Relations between NATO and Russia sunk to their lowest point since the end of the Cold War after the recent conflict between Moscow and Tbilisi over Georgia's breakaway republic of South Ossetia. After a five-day military operation to 'force Georgia to peace', Russia recognized the republic as independent, along with another Georgian breakaway region, Abkhazia.

NATO subsequently urged Russia to reverse its decision and respect Georgia's territorial integrity. Moscow in turn blamed Western powers for encouraging Tbilisi's aggression and suspended all peacekeeping operations with NATO for at least six months. It has also frozen its participation in NATO's Partnership for Peace program.

Moscow's NATO envoy Dmitry Rogozin is expected to report on an expected shift in NATO's position on Russia later on Friday.

"I am flying to Moscow tomorrow to meet with the foreign and defense ministers as well as presidential administration representatives, to inform them of an expected shift in the alliance's position," Rogozin said on Thursday.

The NATO chief said that both the alliance and Russia would be much better off facing global challenges together rather than engaging in "rhetorical escalation" over Georgia.

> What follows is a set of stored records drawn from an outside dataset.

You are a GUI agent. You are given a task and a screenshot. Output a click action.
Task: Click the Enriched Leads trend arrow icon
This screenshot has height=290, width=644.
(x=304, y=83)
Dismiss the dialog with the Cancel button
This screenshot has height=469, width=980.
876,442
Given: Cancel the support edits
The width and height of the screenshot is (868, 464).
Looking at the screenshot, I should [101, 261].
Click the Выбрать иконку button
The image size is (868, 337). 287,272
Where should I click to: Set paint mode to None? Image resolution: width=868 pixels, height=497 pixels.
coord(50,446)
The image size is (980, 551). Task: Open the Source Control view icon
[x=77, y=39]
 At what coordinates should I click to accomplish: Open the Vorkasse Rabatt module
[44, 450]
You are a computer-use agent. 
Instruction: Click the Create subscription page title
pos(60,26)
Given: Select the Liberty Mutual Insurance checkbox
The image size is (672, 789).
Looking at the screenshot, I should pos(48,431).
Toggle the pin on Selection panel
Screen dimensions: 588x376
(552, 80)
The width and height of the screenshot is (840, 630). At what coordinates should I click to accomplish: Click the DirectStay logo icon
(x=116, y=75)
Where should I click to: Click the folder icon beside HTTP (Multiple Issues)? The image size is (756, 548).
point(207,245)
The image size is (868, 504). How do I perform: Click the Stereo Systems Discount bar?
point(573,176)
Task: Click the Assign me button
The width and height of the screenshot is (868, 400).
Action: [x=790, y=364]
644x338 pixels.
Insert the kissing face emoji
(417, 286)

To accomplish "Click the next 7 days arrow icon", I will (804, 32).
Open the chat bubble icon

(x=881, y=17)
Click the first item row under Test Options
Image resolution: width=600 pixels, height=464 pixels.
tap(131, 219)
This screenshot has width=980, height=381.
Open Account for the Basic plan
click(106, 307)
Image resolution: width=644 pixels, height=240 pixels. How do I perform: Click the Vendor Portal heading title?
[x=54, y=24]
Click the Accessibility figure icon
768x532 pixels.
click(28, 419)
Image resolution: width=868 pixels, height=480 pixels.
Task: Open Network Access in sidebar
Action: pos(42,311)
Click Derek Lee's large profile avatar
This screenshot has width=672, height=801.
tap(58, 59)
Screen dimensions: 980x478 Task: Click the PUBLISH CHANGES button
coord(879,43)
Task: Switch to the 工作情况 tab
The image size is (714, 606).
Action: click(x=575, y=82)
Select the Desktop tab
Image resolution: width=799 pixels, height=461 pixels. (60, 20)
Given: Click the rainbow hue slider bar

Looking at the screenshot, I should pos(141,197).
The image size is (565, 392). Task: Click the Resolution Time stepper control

"Georgia may remain a bone of contention between Russia and the West for some time to come. But this must not prevent us from seeking to cooperate with Russia wherever our interests converge," Jaap de Hoop Scheffer said.

"One key area where this is the case is Afghanistan."

Since the Taliban regime was overthrown in the 2001 U.S.-led campaign, Afghanistan has become the world's leading producer of heroin. Afghanistan's opium production increased from 6,100 tons in 2006 to 8,200 tons in 2007, according to the UN.

NATO's International Security Assistance Force (ISAF) has about 53,000 troops operating in the country under a UN mandate to help give security support to the Afghan government and stop the flow of drugs from the country.

However, despite international efforts, the Taliban, ousted from power after a U.S.-led military operation in 2001, have been stepping up their activities in recent months. The radical Islamic movement has vowed to increase suicide and other attacks in order to undermine the authority of the current Afghan administration.

Moscow had earlier agreed to allow logistics supplies for NATO troops in Afghanistan to pass through Russian territory.

Russia had so far supported NATO operations in Afghanistan due to concerns over the worsening military and political situation in the country, with its ongoing rise in extremism and drug production.

"No matter how much we may disagree on some issues, the fact of the matter is that both NATO and Russia face a number of common challenges - and both NATO and Russia will be better off by facing them together," the NATO secretary general said.